Show every line of the records that contains the word "resolution".

== Records provided ==

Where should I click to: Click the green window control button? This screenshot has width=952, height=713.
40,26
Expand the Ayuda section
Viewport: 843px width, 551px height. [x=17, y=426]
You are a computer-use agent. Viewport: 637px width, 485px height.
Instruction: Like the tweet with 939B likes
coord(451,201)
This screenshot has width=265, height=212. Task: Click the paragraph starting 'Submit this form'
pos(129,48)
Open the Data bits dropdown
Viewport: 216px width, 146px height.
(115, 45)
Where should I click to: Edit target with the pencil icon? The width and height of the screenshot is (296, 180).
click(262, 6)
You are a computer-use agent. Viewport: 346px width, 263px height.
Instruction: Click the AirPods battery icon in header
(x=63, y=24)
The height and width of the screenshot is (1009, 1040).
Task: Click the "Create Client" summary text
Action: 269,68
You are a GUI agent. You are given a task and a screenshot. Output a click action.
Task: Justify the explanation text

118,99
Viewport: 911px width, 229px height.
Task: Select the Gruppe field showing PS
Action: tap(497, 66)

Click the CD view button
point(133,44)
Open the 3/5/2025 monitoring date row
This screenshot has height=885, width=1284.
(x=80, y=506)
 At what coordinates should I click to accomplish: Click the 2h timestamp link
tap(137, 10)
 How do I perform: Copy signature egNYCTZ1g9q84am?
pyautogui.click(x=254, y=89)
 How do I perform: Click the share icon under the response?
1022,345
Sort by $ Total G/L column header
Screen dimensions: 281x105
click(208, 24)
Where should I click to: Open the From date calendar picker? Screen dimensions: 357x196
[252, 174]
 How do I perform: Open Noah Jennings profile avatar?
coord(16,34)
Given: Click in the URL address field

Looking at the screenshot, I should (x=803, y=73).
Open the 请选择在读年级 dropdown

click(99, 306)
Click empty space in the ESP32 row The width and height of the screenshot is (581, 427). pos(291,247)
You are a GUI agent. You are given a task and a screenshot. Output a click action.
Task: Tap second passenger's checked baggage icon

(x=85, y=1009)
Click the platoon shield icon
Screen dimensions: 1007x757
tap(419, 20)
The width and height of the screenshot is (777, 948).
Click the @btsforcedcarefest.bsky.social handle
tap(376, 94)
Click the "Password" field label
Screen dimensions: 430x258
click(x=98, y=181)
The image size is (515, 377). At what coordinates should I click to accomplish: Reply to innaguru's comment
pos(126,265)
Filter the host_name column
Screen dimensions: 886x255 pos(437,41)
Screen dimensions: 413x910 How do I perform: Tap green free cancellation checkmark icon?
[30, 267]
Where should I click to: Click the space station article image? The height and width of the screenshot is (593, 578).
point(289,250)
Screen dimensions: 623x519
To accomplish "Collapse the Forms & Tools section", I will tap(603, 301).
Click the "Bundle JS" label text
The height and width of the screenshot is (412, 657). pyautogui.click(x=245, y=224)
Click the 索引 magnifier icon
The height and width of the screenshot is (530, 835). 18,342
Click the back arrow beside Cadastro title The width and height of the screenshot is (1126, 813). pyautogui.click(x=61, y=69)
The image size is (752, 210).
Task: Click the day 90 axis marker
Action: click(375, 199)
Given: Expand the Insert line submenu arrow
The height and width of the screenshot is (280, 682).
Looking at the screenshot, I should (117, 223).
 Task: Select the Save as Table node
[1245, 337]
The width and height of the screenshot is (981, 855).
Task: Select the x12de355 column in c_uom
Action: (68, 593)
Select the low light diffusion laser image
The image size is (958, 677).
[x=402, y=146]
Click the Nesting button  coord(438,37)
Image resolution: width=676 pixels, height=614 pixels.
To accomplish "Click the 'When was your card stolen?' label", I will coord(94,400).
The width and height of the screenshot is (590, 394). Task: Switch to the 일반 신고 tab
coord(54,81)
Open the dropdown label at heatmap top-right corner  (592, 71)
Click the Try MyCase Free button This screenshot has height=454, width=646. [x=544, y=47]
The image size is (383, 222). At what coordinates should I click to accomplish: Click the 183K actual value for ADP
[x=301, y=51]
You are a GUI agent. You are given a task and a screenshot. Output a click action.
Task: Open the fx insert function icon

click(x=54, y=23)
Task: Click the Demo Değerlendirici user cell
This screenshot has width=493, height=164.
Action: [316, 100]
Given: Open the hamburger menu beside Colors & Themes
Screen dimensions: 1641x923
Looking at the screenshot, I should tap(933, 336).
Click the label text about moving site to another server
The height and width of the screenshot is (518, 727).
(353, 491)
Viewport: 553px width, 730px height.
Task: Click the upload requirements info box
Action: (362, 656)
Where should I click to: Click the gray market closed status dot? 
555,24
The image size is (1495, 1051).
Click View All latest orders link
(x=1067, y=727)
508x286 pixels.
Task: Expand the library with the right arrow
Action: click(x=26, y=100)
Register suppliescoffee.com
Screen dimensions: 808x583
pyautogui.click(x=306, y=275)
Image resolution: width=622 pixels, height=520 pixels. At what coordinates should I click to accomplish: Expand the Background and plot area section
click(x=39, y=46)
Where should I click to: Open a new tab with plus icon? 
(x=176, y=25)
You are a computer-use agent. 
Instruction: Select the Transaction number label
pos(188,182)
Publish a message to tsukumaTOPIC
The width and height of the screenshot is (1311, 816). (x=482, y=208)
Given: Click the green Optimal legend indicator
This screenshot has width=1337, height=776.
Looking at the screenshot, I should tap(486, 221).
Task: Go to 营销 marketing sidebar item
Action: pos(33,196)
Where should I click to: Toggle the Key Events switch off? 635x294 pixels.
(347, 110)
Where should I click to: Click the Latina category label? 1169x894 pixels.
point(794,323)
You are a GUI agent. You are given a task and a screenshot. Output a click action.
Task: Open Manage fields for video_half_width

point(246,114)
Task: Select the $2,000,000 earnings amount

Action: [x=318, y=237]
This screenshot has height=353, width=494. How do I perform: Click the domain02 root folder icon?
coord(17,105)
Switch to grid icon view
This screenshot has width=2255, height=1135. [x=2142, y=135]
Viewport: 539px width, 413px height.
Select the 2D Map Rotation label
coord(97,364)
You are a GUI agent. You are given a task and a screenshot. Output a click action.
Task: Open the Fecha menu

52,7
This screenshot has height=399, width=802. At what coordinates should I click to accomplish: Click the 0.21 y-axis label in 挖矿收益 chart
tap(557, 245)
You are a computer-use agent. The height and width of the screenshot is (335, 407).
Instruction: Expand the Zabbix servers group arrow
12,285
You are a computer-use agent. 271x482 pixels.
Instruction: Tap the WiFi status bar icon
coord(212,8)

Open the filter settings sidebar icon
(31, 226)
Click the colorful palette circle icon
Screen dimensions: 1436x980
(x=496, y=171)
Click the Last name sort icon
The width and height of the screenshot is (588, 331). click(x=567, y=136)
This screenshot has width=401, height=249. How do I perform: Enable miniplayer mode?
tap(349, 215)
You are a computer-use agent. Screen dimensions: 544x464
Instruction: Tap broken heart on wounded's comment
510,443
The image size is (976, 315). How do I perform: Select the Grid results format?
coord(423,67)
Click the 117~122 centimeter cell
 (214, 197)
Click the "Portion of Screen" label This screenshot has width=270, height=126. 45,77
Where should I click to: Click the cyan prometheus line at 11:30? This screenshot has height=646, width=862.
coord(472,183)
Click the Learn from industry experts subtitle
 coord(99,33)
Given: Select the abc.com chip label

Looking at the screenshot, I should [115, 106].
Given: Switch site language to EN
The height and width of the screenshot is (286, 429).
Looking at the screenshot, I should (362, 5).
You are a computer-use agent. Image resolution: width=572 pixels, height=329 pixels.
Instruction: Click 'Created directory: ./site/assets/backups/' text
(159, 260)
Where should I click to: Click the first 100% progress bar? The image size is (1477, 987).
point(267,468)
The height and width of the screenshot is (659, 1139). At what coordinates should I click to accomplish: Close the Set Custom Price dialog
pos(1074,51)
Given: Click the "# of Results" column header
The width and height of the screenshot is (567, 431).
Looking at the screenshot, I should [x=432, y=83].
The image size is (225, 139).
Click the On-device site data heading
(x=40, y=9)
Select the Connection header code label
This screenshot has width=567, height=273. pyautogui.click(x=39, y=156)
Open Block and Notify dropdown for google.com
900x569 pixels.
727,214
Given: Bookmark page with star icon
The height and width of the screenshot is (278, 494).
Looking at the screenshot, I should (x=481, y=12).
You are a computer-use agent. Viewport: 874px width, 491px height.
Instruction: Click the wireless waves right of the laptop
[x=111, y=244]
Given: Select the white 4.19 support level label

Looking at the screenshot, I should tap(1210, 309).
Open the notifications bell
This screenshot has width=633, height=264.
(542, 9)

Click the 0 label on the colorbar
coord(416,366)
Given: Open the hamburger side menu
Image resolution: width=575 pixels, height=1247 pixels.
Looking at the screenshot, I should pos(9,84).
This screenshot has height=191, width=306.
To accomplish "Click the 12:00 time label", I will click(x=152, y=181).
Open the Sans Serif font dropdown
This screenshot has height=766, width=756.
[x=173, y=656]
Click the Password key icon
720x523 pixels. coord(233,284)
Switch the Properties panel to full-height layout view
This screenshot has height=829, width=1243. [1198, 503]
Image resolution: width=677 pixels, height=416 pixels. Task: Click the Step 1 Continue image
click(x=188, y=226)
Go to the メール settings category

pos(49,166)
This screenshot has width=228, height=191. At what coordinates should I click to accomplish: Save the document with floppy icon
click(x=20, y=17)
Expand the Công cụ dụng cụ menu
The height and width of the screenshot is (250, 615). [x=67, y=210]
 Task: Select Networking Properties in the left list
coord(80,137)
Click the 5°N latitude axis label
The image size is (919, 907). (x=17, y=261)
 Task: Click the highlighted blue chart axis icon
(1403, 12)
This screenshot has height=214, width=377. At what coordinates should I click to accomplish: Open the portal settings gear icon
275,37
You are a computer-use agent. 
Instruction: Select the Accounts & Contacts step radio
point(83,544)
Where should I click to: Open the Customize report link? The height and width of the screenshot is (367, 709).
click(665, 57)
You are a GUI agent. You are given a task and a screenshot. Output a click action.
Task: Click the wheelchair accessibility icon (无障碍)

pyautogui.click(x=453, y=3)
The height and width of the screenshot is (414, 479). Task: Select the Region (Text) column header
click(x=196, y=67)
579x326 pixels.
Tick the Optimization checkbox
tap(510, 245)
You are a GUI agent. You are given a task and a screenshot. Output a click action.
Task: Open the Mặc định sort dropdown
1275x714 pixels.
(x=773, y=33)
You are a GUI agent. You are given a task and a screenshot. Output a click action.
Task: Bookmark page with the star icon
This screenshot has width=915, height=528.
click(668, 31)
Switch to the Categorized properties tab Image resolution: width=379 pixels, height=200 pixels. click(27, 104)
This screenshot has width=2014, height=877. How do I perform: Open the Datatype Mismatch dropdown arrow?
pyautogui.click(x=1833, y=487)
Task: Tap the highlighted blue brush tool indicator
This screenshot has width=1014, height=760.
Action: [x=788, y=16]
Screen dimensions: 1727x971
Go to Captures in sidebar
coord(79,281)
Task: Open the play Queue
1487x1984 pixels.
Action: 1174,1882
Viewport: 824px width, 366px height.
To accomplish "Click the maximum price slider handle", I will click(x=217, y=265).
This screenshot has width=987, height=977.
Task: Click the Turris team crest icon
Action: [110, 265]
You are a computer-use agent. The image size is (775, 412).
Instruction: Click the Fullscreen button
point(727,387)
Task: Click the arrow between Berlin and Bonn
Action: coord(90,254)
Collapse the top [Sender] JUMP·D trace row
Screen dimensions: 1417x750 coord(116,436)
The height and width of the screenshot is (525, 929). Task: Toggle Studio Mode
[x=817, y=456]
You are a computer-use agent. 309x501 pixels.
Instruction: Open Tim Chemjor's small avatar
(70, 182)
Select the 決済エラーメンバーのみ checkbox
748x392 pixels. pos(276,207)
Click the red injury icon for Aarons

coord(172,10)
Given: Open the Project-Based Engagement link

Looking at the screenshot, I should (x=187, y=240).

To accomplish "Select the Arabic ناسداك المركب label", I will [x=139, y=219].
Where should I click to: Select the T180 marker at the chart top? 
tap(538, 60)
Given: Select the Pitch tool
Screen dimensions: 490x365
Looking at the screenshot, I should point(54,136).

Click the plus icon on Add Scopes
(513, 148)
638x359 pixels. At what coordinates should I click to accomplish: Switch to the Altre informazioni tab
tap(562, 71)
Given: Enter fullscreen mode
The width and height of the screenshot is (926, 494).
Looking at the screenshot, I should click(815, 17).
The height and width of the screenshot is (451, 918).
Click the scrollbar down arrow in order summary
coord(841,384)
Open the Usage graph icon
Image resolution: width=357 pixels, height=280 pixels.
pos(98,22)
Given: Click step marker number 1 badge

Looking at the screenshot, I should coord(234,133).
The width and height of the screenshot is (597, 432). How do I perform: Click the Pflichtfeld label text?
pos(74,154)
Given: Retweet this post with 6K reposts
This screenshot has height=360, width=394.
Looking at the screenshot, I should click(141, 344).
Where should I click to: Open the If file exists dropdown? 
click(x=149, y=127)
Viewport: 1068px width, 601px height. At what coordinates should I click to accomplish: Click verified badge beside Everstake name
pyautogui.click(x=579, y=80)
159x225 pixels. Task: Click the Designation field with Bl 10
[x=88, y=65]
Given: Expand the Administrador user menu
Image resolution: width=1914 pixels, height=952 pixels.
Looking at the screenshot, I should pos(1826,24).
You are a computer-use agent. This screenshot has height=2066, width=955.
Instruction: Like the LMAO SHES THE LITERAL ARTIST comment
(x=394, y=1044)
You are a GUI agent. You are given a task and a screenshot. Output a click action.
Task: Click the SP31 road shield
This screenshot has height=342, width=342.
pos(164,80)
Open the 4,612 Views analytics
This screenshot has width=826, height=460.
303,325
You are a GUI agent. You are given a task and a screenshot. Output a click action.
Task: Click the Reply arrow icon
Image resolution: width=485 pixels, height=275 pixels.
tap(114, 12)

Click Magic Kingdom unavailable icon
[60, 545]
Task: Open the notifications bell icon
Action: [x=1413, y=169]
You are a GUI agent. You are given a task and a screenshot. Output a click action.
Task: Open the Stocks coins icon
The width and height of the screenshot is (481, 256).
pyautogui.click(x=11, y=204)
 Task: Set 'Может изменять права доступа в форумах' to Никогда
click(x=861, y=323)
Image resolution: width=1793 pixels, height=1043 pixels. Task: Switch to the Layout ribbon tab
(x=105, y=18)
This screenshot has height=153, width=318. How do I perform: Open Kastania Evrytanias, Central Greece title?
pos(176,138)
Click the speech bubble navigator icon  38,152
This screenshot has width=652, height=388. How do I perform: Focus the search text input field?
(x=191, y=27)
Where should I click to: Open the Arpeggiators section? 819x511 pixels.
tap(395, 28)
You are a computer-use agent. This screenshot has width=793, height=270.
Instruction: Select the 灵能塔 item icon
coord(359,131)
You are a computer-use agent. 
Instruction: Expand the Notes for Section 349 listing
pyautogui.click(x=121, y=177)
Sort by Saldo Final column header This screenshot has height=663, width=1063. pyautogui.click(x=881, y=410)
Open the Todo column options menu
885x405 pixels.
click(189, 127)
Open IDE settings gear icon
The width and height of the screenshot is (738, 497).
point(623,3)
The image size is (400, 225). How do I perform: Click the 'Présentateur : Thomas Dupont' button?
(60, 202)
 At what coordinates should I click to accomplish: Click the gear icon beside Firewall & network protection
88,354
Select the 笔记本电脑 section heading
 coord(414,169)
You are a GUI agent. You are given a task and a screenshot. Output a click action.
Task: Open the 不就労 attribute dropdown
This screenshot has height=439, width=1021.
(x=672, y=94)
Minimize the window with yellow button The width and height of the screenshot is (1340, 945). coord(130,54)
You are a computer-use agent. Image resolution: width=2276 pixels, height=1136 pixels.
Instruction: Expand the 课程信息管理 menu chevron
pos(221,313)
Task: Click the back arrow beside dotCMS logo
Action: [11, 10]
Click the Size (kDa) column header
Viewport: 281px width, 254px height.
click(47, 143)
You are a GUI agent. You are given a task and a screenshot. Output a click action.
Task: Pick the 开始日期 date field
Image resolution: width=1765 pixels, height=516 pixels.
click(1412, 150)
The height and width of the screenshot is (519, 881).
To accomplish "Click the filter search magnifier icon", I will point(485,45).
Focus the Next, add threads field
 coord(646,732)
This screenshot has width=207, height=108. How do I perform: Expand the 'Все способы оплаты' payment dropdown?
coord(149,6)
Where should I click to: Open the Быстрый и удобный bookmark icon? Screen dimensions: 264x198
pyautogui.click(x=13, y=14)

===

• [Answer to the task]
Image resolution: width=676 pixels, height=614 pixels.
Image resolution: width=622 pixels, height=520 pixels. At what coordinates should I click to accomplish: Expand the Background and plot area section
You are a computer-use agent. Image resolution: width=572 pixels, height=329 pixels.
Image resolution: width=575 pixels, height=1247 pixels.
Image resolution: width=677 pixels, height=416 pixels. Task: Click the Step 1 Continue image
Switch to the Categorized properties tab Image resolution: width=379 pixels, height=200 pixels. click(27, 104)
Image resolution: width=357 pixels, height=280 pixels.
Image resolution: width=1914 pixels, height=952 pixels.
Image resolution: width=485 pixels, height=275 pixels.
Image resolution: width=1793 pixels, height=1043 pixels. Task: Switch to the Layout ribbon tab
You are a computer-use agent. Image resolution: width=2276 pixels, height=1136 pixels.
Image resolution: width=1765 pixels, height=516 pixels.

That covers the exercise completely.